▶ [Required tasks]
(1) Using the food incubator excerpt, answer each question on its own line, marking your answers (a), (b), and (c):
(a) To how many markets in the area does Union Kitchen's refrigerated truck haul members' products?
(b) What company did Al Goldberg work for as a VP?
(c) About how many food businesses does Goldberg hope Mess Hall can accommodate on a regular basis?
(2) Copy the part of the food incubator excerpt that starts at the words "Part of the" and ends after the words "a catering operation.)". Reproduce it word for word.

▶ [Excerpted text]
Union Kitchen is also branching out by getting into distribution. The incubator hired a distribution manager and bought a refrigerated truck to haul members’ products to 20 markets in the area, including Whole Foods and Yes! Organic Market, as well as smaller local outfits like Smucker Farms and Glen’s Garden Market. Previously, these food businesses were mostly making their deliveries themselves. “It grows their sales capacity, it grows their production, it reduces their administrative burden, it increases their cash-flow,” Singer says. And markets or grocery stores only have to call Union Kitchen, as opposed to making arrangements with 30 different vendors separately.
Part of the reason Union Kitchen is diversifying into retail and distribution is because of the growing food incubator competition, Singer says. One new competitor is Mess Hall. When it opens in Edgewood, it will have a demo kitchen and event space that gives members a place to showcase their products or hold investor dinners, classes, supper clubs, or anything else. The 10,000-square-foot incubator is owned by Al Goldberg, a former VP for the catering company W. Millar & Co. He was initially looking to start his own catering company, and the difficulty he had finding kitchen space, along with similar stories from friends, led him to create Mess Hall. He says he began thinking about the incubator even before he knew about Union Kitchen. (He actually looked at the space that later became Union Kitchen when he was first thinking of starting a catering operation.)
Like Union Kitchen, Mess Hall will offer memberships for people who want unlimited kitchen access as well as those renting it by the hour. Goldberg hopes to be able to accommodate around 60 to 70 food businesses on a regular basis.
But now that the District is finally getting the space and resources for budding food entrepreneurs, are there enough artisans to fill these incubators? Or has D.C. already hit peak pickler?

▶ [Dataset content]
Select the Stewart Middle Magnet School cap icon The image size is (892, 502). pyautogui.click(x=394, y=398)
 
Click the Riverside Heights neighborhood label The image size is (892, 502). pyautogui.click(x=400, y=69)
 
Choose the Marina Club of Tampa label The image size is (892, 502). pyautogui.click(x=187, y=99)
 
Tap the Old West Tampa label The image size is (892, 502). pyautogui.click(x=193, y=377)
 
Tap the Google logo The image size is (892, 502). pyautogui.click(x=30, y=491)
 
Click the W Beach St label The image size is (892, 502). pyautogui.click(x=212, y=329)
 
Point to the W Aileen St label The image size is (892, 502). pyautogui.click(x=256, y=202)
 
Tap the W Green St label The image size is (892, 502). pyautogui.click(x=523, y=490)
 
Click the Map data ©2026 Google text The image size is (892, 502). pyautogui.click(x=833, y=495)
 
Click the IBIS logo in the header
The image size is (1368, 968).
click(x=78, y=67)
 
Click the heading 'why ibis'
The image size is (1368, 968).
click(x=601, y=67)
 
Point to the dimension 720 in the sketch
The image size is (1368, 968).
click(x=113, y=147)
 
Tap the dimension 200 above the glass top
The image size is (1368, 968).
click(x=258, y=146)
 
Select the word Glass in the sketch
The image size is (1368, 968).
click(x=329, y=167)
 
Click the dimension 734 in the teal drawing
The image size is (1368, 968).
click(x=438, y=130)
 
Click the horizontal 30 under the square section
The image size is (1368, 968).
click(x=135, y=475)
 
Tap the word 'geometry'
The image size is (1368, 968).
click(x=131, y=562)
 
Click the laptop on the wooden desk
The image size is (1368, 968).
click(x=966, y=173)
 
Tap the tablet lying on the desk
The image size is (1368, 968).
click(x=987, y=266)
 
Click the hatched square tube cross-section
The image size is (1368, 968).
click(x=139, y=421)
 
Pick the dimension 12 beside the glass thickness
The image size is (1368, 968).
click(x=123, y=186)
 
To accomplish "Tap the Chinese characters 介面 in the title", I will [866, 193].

▶ [Outputs for the tasks]
(1)
(a) 20 markets
(b) W. Millar & Co.
(c) Around 60 to 70

(2)
Part of the reason Union Kitchen is diversifying into retail and distribution is because of the growing food incubator competition, Singer says. One new competitor is Mess Hall. When it opens in Edgewood, it will have a demo kitchen and event space that gives members a place to showcase their products or hold investor dinners, classes, supper clubs, or anything else. The 10,000-square-foot incubator is owned by Al Goldberg, a former VP for the catering company W. Millar & Co. He was initially looking to start his own catering company, and the difficulty he had finding kitchen space, along with similar stories from friends, led him to create Mess Hall. He says he began thinking about the incubator even before he knew about Union Kitchen. (He actually looked at the space that later became Union Kitchen when he was first thinking of starting a catering operation.)